A ce moment-là, nous avions déjà commencé nous faire tirer dessus avec de l’eau, mais ce n’était que le début, nous sommes rapidement arrosés de tous les côtés ! lances à incendie, seaux, casseroles d’eau jetée sur le dos, sur notre visage, sur les côtés, partout. En quelques minutes, nous sommes totalement trempés.

Le pire est encore à venir. Il y a de grands bacs sur le côté de la rue ; ce sont des “stations de recharge” pour les pistolets à eaux et ceux-ci contiennent … de la glace. La première eau glacée que je reçois est le contenu d’une bouteille gelée versé dans mon décolleté, et puis ça arrive de partout. Une femme me marque le visage à la craie tout en douceur. Je suis mouillée, je suis toute blanche, mais je m’amuse!

Un peu plus loin il y a des stands de DJs, la musique est à fond, les gens dansent. Dans l’un des stands, un énorme seau accroché en hauteur se remplit petit à petit pour finir renversé sur les gens en dessous, tandis qu’un des DJs arrose copieusement la foule dansante avec une lance à incendie. Ceux d’à côté eux, y vont aux nettoyeurs haute-pression. On dirait une rave avec les gens défoncés à l’eau. C’est un truc de malades.

Mais en même temps, tout le monde a l’air heureux, et semble passer un bon moment, il n’y a pas d’agressivité, c’est un gros chahut bon-enfant et débonnaire.
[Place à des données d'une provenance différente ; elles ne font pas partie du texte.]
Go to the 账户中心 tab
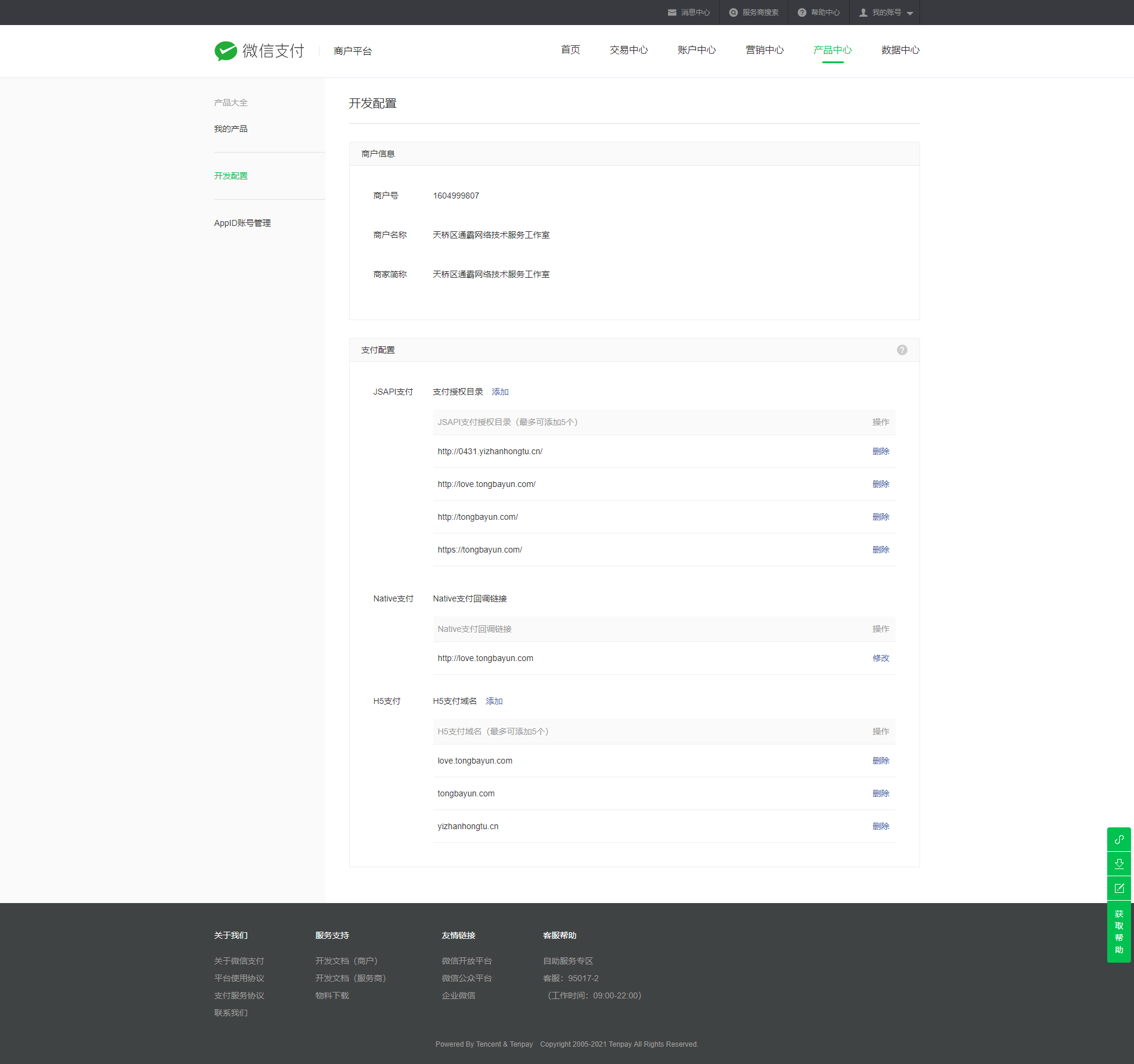The height and width of the screenshot is (1064, 1134). coord(696,50)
Un immense chaos ou tout le monde rigole.

Aucun d’entre nous ne supporte la foule, mais curieusement nous ne nous sentons oppressés à aucun moment.

Après quelques heures, nous finissons trempés bien entendu, chose incroyable, nous avons presque froid !

Nous repassons par Lumpini pour rejoindre mon amie Donna qui se joint à nous pour dîner.

Donna est Thaï, elle rigole quand elle nous voit et nous demande comment nous avons trouvé l’expérience. Nous avons adoré, et nous le lui disons en marchant dans l’espoir de sécher rapidement, on dirait qu’elle a du mal à croire que nous avons passé un bon moment.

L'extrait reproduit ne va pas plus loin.